▸ Document segment
-.-.-
We walked into Market Harborough for the Palm Sunday service at St. Dionysius. It was an "all age" service, so good for families with young children, but necessarily light on teaching. I had brought my bike so was able to whizz back to the boat. I was eager to move off the mooring as the 48 hours were going to be up at midday. Just as I had pushed off in order to reverse to the service point Jan appeared, having walked up the hill with some shopping. Unfortunately I had passed the point of no return, but a neighbouring boater took the centre rope and pulled me back so Jan could board. At the services I attended to the cassette, then we set off for Debdale Wharf, the destination of our Easter cruise.

Just before Foxton we stopped by a large tree which had come down and cut up some more small logs. All the good stuff had gone! All the moorings from the road swing bridge to the junction were reserved for boats attending the Historic Narrow Boat Club gathering next weekend. One boat, Enterprise, had arrived early and was tied up near the Black Horse pub. Foxton Junction was very quiet when we got there at 1700. The car park looked full - the locks must have entertained a good number of gongoozlers.
-.-.-
▸ Given data
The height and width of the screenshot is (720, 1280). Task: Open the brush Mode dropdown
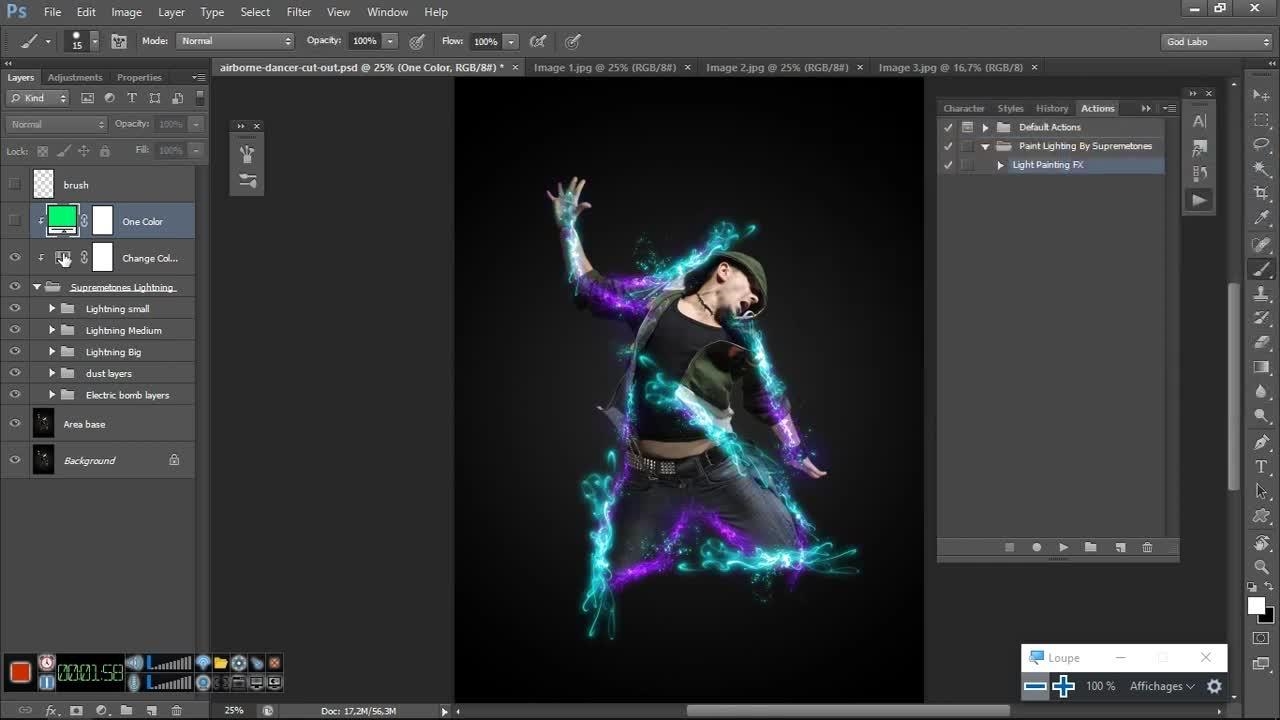pos(236,41)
-.-.-
▸ Problem statement
Using the canal trip diary, decide whether each statement agrees with it, answering yes or no and quoting the words from the diary that settle it.
1. The Palm Sunday service at St. Dionysius was an "all age" service.
2. The fallen tree near Foxton still had plenty of good wood left to cut.
3. Foxton Junction was busy when the boat arrived there.
The listing has nothing to do with what comes next.

▸ Complete output
1. Yes: "It was an "all age" service"
2. No: "All the good stuff had gone!"
3. No: "Foxton Junction was very quiet when we got there at 1700."